Rispondi alle domande sull'intervista riportata più avanti.
(a) Quanti anni aveva Francesco quando la famiglia è partita per l'Angola?
(b) Quale compito prevedeva il progetto per il marito di Laura?
(c) Che cosa non fa più Laura d'estate quando lava la verdura, e a che cosa usa poi l'acqua?

# [TESTO DI RIFERIMENTO]
----

Abbiamo raggiunto Laura per telefono: ci ha raccontato la sua esperienza con il CUAMM in Angola, come formatrice delle ostetriche.

Laura, quando sei partita per l’Angola con il CUAMM e la tua famiglia, tuo figlio Francesco aveva appena cinque anni, giusto ?

Sì, dopo aver vissuto una breve esperienza di un paio di mesi in Tanzania, quando mio figlio Francesco aveva 5 anni, ci hanno chiesto se eravamo disponibili a partire tutti e due, mio marito ed io, in Angola: un paese dove la guerra era appena finita. (Lì, il CUAMM segue oggi il progetto “Prima le mamme e i bambini”: per garantire l’accesso gratuito al parto sicuro e alla cura del neonato: in Angola per dare alla luce il proprio figlio muoiono 14 mamme su 1000 (In Italia il dato è di  0,04). Ho deciso che si poteva provare: avevo appena cambiato lavoro e mi occupavo di terapia intensiva neonatale. Il progetto che ci avevano proposto era, per me la formazione alle ostetriche tradizionali, per mio marito, fare il pediatra in reparto.  Siamo partiti tutti e tre, mio marito, mio figlio ed io. Mio figlio Francesco era solo preoccupato di andare in aereo: l’ultimo viaggio di ritorno dalla Tanzania era stato un po’ brutto. Voleva andare in nave o in macchina: ovviamente non l’abbiamo potuto accontentare. Per il resto era contento.

Cosa hai trovato in Angola?

Arrivati in Angola, mi sembrava di essere entrata nei racconti di mio nonno: paese distrutto, case diroccate, palazzi sventrati, senza luce, senza acqua corrente, senza cibo, lì ho capito cosa significa togliersi il pane di bocca per i propri figli. La mia forza era: “se me la vedo brutta, torno a casa mia”. Poi, di fatto, ci si abitua: non è che dopo tanto ti manca la luce, il televisore: forse l’acqua corrente, che esce dal rubinetto è quella che mi mancava di più. Il problema era reperire il cibo. Mio figlio beveva molto  latte e lì non ce n’era. Animali non se ne vedevano. L’unico latte che si trovava era quello in polvere. Altrimenti si mangiavano solo riso e fagioli. Francesco mangiava tanta frutta e molto riso e fagioli. E’ stato l’unico della famiglia ad essere ingrassato. Noi andavamo a letto sentendo la fame, lui no. C’era un pane buonissimo che veniva fatto tutti i giorni. L’unica cosa che mi diceva era “mamma non capisco perché non sai più cucinare: si mangiano sempre riso e fagioli”..Facevamo una dieta poco varia ma completa, insomma.

Cosa ti ha trasmesso questa esperienza di volontariato con il CUAMM ?

A distanza di anni, quando apro il rubinetto, ho coscienza di quello che ho. Soprattutto in estate, non lavo più la verdura con l’acqua corrente: in questo modo uso poi l’acqua per annaffiare i fiori.

----

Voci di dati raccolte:
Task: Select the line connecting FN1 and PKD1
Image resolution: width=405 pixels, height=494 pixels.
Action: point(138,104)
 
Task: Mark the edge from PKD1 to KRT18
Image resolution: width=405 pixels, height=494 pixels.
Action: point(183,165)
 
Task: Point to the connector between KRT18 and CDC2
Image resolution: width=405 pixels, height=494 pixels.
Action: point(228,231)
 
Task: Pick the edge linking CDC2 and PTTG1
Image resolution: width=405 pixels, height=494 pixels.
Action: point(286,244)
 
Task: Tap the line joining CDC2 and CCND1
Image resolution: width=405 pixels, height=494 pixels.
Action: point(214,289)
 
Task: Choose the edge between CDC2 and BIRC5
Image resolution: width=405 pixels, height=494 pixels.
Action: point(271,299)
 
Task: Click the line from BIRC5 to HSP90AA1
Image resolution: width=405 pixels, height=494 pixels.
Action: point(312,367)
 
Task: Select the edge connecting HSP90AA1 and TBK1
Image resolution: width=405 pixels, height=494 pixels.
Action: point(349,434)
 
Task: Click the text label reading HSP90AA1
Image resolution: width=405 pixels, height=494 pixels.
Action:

----

# [RISPOSTA ATTESA]
(a) Aveva 5 anni.
(b) Prevedeva che facesse il pediatra in reparto.
(c) Non lava più la verdura con l'acqua corrente, e poi usa l'acqua per annaffiare i fiori.